Remember about 20 years ago before the "War on Urban Culture" began? Before the blueprint of what being urban, cool, and hip was distilled, marketed and replicated in every major city in the Western World? When a taco shop existed because it was in an Hispanic neighbourhood, and donut shops were where homeless people and drug dealers hung out? I'm not going to go on about urban gentrification and how it's impossible to find a place to live downtown anymore, other than to say, somehow the whole bullshit scene has skipped over Hamburg,Germany. Yes there are some cool trendy spots, but every city always had cool trendy spots. It's about balance and variety, and Hamburg manages to achieve this.
Hamburg is a big city, but it's not huge. I think around 3 million. It has rivers and canals and nice houses like Amsterdam, but modern apartment blocks, and concrete overpasses interspersed among them. The Elbe River is a massive industrial highway and the Hamburg harbour is one of the busiest in Europe. Despite the shipping cranes and big ships passing by, or maybe because of, the Hamburg port is a great place to visit. Lining the esplanade along the river are many restaurants, imbiss, and fischbrötchenbude. In any other city this would be a place for franchises and expensive tourist restaurants, but here you can chill out on crappy chairs, eat a hotdog or fish sandwich, and drink beer, or at the right time of year, gluhwein. Next to the esplanade is the Hamburg Fischmarkt. A busy market for fish, flowers and produce that has a crazy early morning beer hall disco going on at its center. Live bands and drunk people dancing at 6am in the middle of a fish market. How cool is that?
|The Hamburg Fish Disco|
|Foto by Antonia Zennaro|
|Foto by Antonia Zennaro|
The traditional food of Hamburg is very down to earth also. Their signature dish labskaus features canned corn beef as its main ingredient, and the pickled herring sandwiches are simple and delicious.

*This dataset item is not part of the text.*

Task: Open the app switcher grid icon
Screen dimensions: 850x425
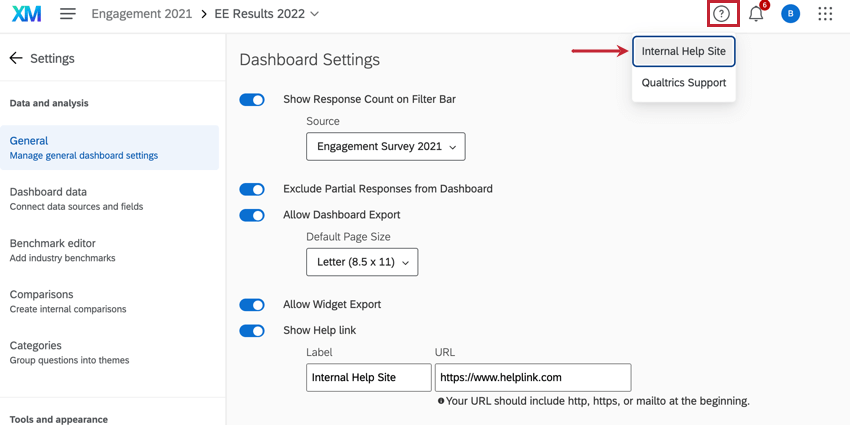Action: [x=825, y=14]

Places To Eat The Food Specialities of Hamburg
Fischbrötchen at the Port - Fish sandwiches can be found everywhere in Hamburg, but the port area is the epicenter where a large variety of sandwiches are served from kiosks called fischbrötchenbude. Pickled, fried, and smoked fish sandwiches are available, as well as my favourite, the super stacked krabbenbrötchen, a huge pile of baby prawns with mayo. The frikadelle fish meatball sandwich with tartar sauce is also good. Seelach is artificially coloured and smoked pollock. I found it horribly salty to the point of being inedible. The best place to try fischbrötchen is Brücke 10. It's a slightly more expensive place but the sandwiches are huge and worth it.
|The Amazing Krabbenbrötchen|
|The not so Amazing Seelachbrötchen|
Labskaus at Oberhafenkantine - If you only go to one restaurant in Hamburg it should be this place. A lopsided old brick building shoved partially under a railroad bridge next to an industrial canal, this place is very cool and unique. Inside is a mix of school chairs and church pews and the floor is slanted enough upstairs that you think your drink might spill. It has a menu of Hamburg classics like labskaus, grünkohl mit kohlwurst, and rote grütze for dessert. It doesn't have that sedated antique feeling of so many European restaurants serving traditional cuisine for tourists. It get crowded and lively.
Schnitzel at Erika's Eck - Erika's Eck is a local eating house in the Sternschanze neighbourhood. It's open 24 hours and serves traditional German food. It specializes in schnitzel in many different styles, as well as wursts, steaks and fried herring. Late night after 1am they serve rundstück warm, a local Hamburg dish which is like a hot open-faced pork roast sandwich that is covered in gravy. Some say it is the original Hamburger, but I think the hot turkey sandwiches you get at american diners are its direct descendant.
Currywurst at Luculius - Luculius may not have the best currywurst in Hamburg, but its crazy carnival atmosphere right in the center of the Reeperbahn make it a fun place to go. They have all kinds of German fast food and fries with curry and mayo. Kiez Curry is another good place to try Hamburg currywurst and they sell their own brand of skull and crossbones curry sauce to take home as a souvenir. Imbiss bei Schorsch near Neur Pferdemarkt is considered the best local currywurst shop. Have it with scharf sauce and potato salad.
Coffee and Pastries at a Konditorei - Hamburg has a couple of local pastries. Franzbrötchen is a sweet pastry with lots of butter and cinnamon. It looks like a squashed croissant, and can be found in every bakery as well as supermarkets. Hanseaten are more difficult to find and are also considered a Hamburg specialty. It's basically a red and white glazed shortbread with raspberry filling. Both are worth seeking out to have with coffee in the morning for a more unique Hamburg experience.